[Screenshot grounding data]
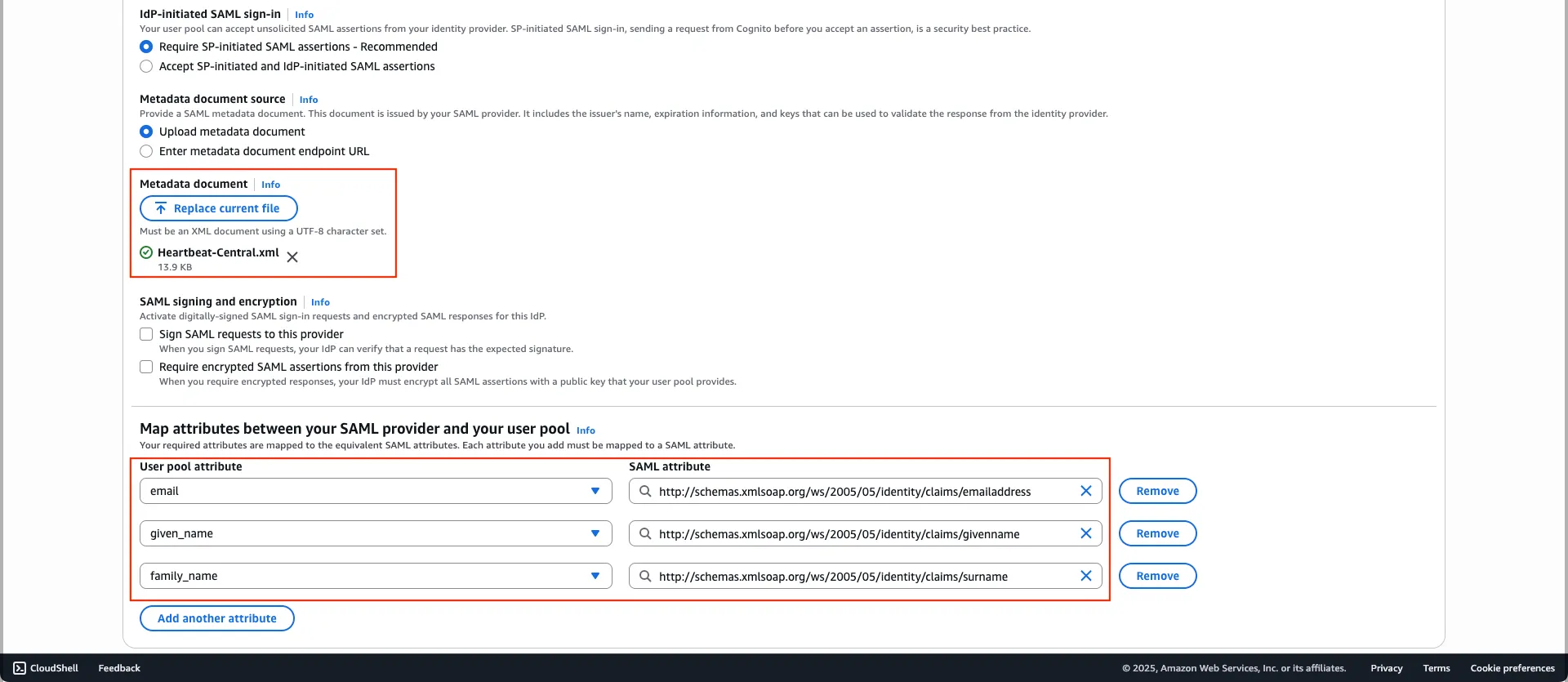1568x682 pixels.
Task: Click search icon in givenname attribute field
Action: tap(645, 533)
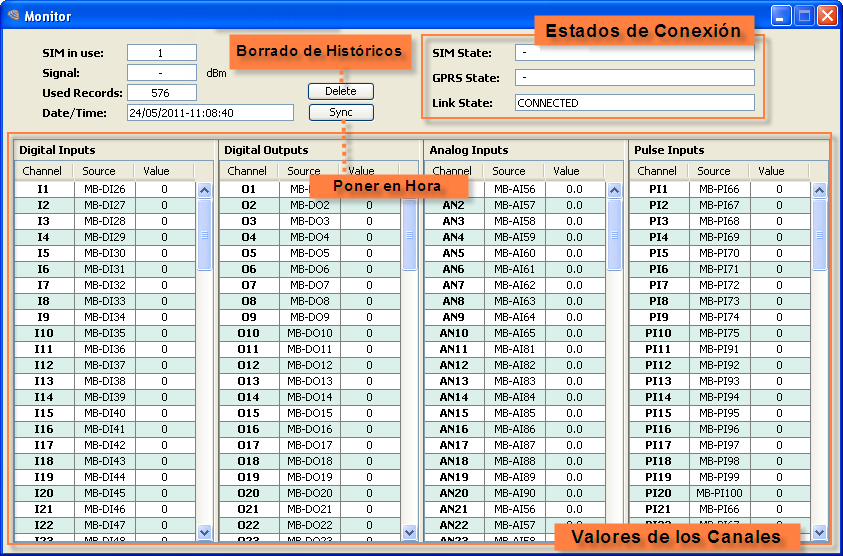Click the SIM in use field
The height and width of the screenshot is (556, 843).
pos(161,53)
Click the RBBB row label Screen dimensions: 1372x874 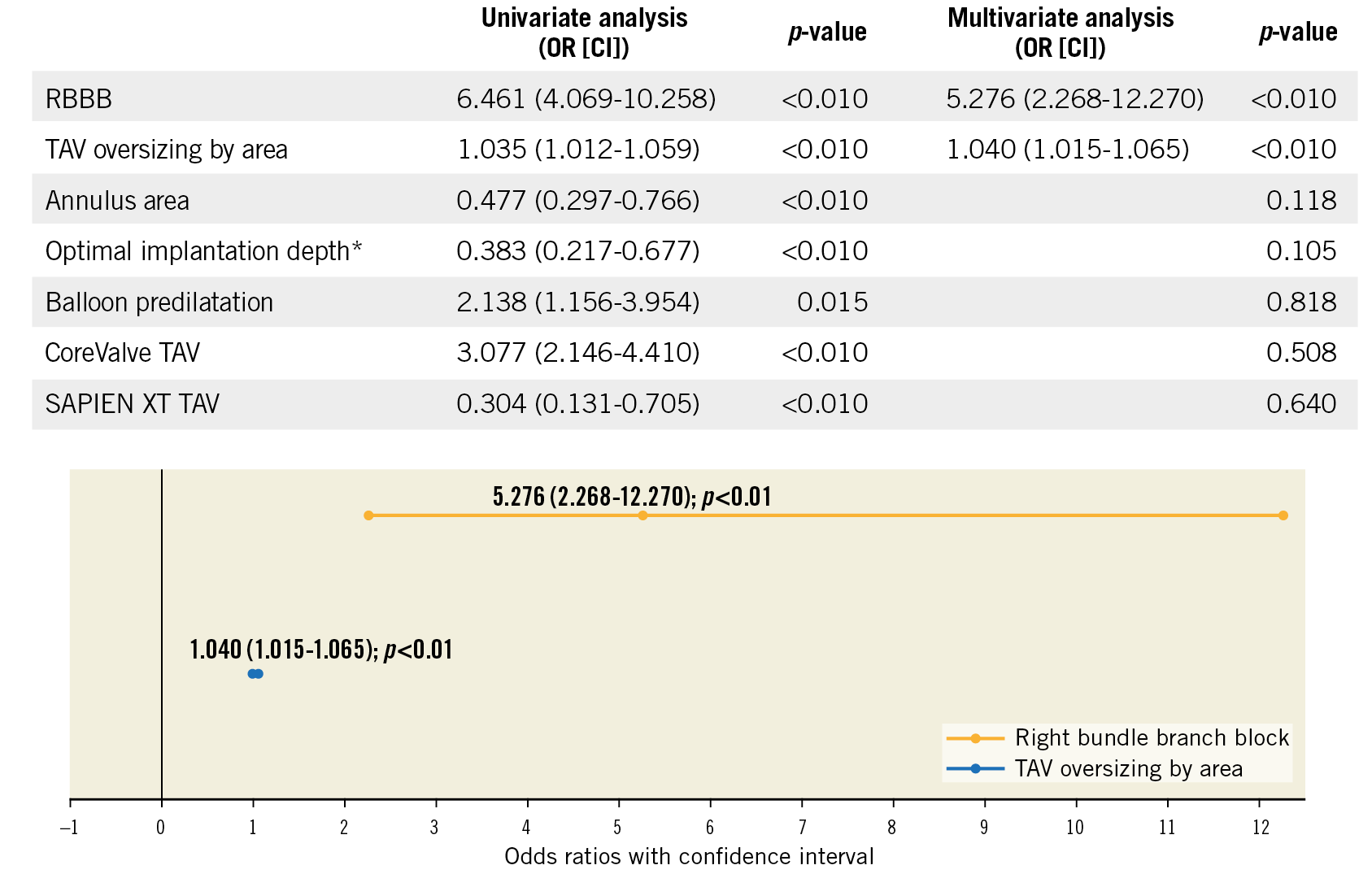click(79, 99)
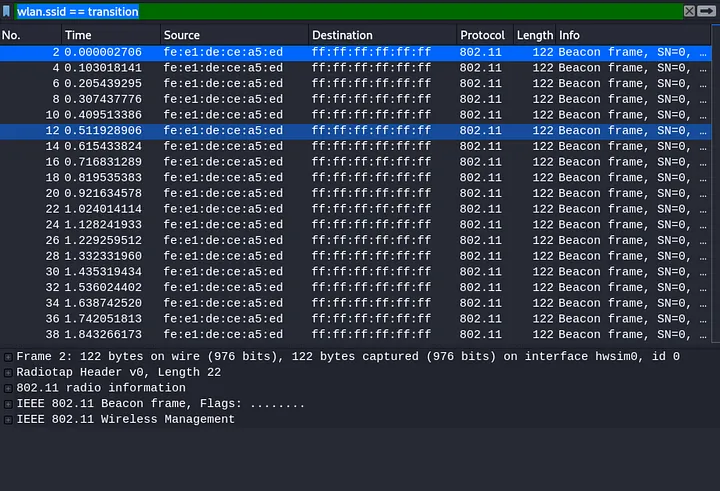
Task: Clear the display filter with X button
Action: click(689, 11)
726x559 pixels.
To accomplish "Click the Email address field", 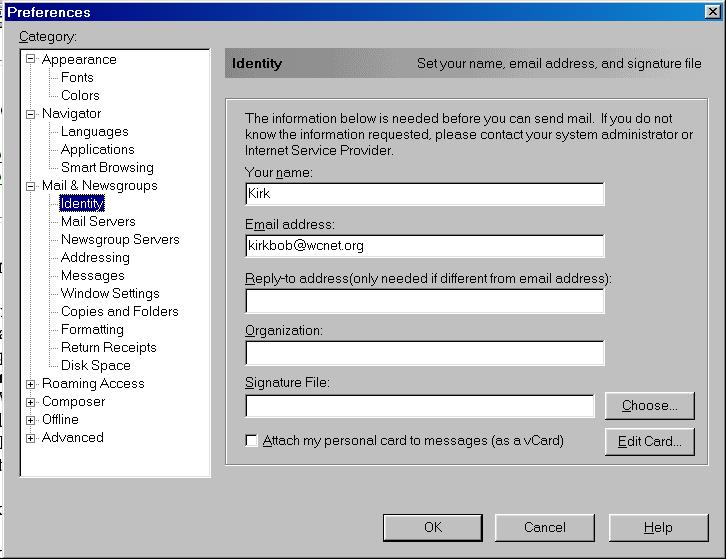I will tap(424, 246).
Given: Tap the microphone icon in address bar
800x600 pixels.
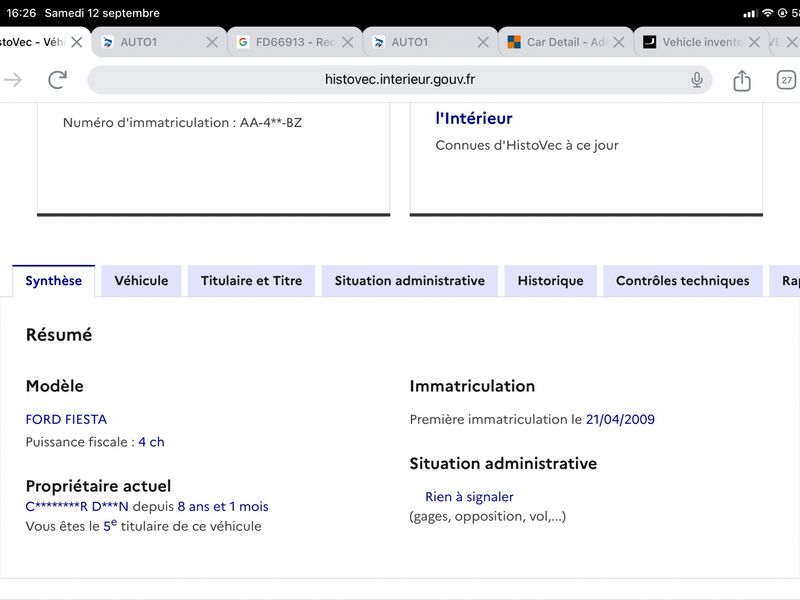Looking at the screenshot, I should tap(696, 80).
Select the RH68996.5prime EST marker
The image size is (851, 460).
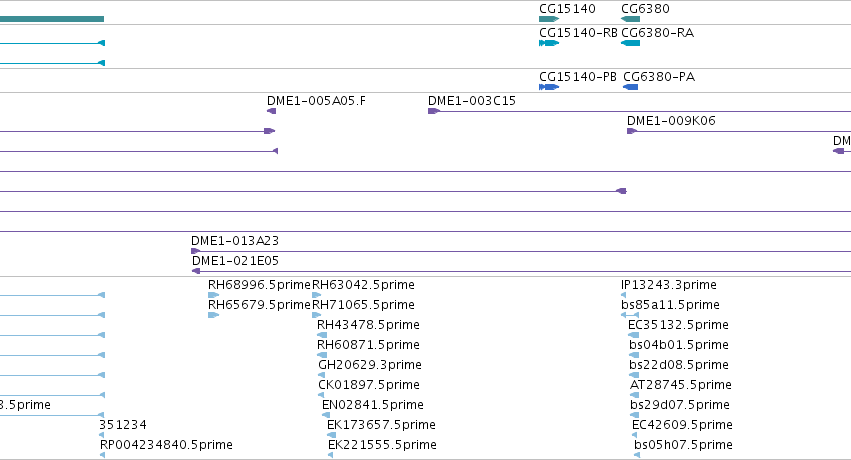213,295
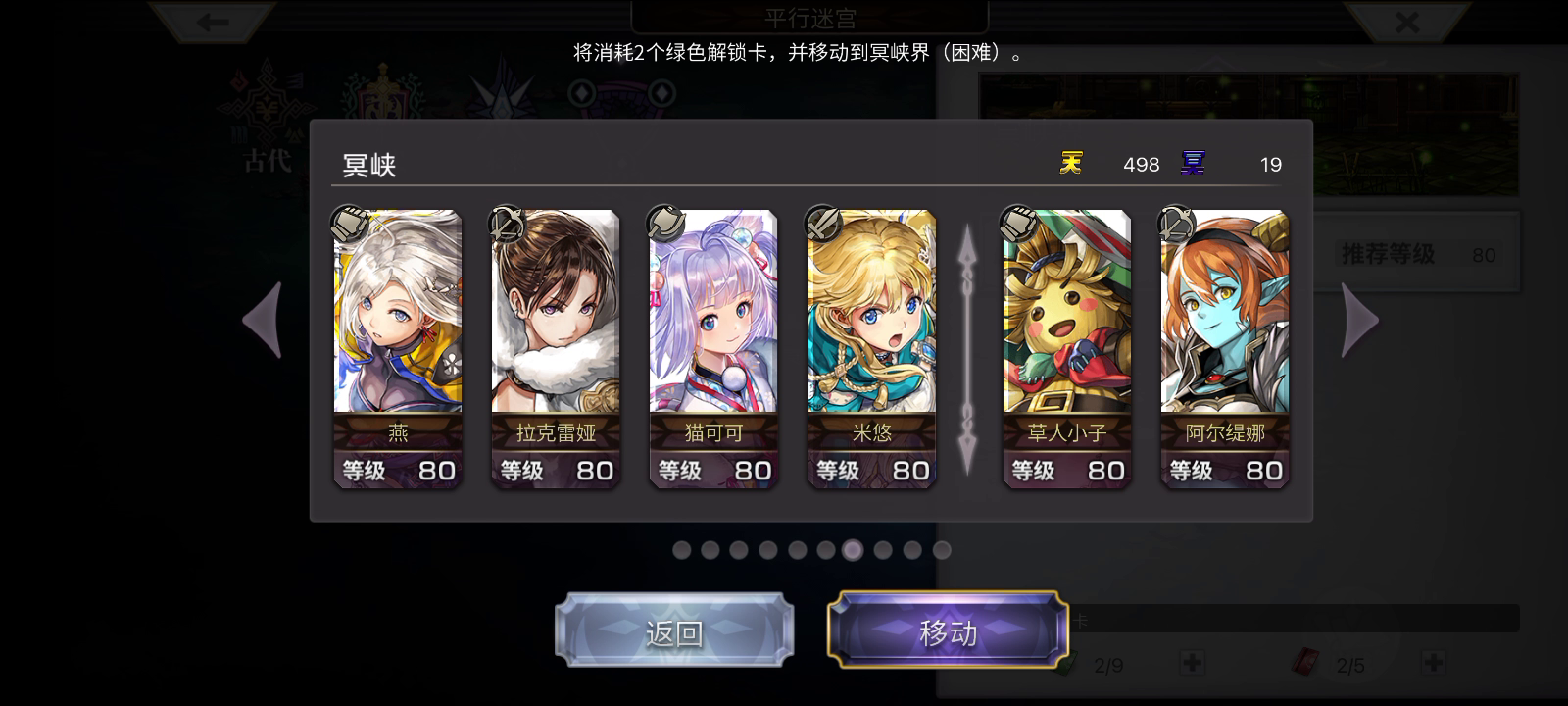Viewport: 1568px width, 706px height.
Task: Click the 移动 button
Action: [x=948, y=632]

- TASK DIRECTIONS
When you reach the line containing "Given: Tap the microphone icon in address bar" in the entries above, please retype it and each line after it through the last one, exactly, without the pictures.

- SOLVED EXERCISE
Given: Tap the microphone icon in address bar
800x600 pixels.
Looking at the screenshot, I should tap(696, 80).
Select the RH68996.5prime EST marker
The image size is (851, 460).
213,295
Viewport: 1568px width, 706px height.
Task: Click the 移动 button
Action: [x=948, y=632]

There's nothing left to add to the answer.